A systematic approach to managing forex risk.
6 December 2023 | By IFA Global - Category Hedge Ratio
About client:
- ABC Limited is a leading electric component of around $125 million and has a presence in over 50 countries.
- The company hedges 100% of their confirmed orders through forward to mitigate risk.
Challenge and Observation:
- The company used to cover 100% of their forex exposures only after the shipment was done. This exposed the company to forex risk while the product was under production.
- It also covered 100% of its exposure through forward contracts because of which it was not able to generate higher profits like its peers who kept a certain proportion of their exposures unhedged.
Process:
- IFA proposed to incorporate an appropriate hedging framework by considering the risk appetite of the firm and industry standard practices to hedge the exposures optimally.
- A minimum and maximum hedge ratio of 60% to 150% was devised as per the monthly forex exposure for ABC Limited to mitigate a certain proportion of the risk and also benefit from the market movement.
Outcome:
- Using IFA Global’s proprietary currency barometer, ABC Limited was able to capture the USDINR pair movement and generate higher treasury returns.

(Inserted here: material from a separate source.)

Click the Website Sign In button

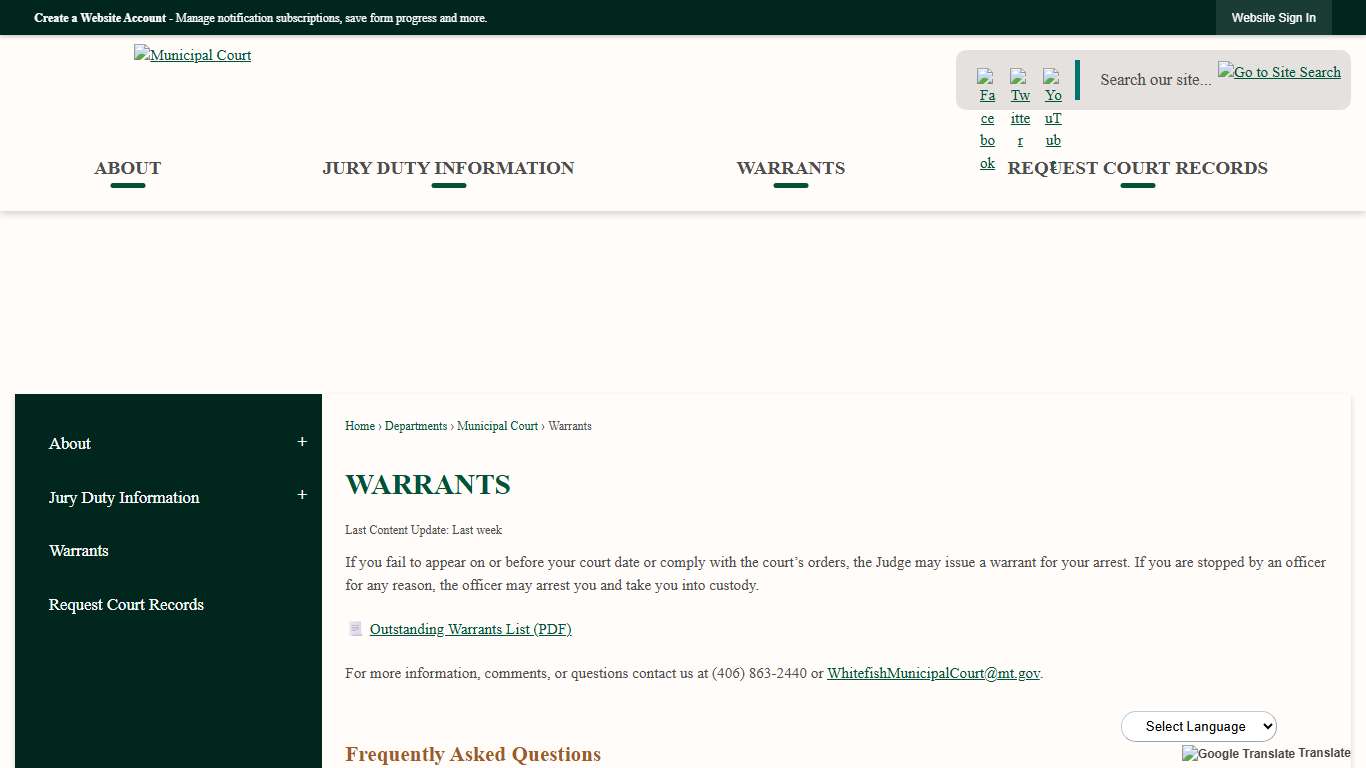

- With our proprietary USDINR barometer suggesting INR to weaken in the medium term, we maintained the hedge ratio around 60% to 70% which helped the company realize their unhedged inward remittances at a much higher rate of 83.
- A suitable risk management framework and a treasury profit of INR 44 lakhs (an average of 55 paise on USD 8 million) ensured that ABC Limited got an edge over its competitors.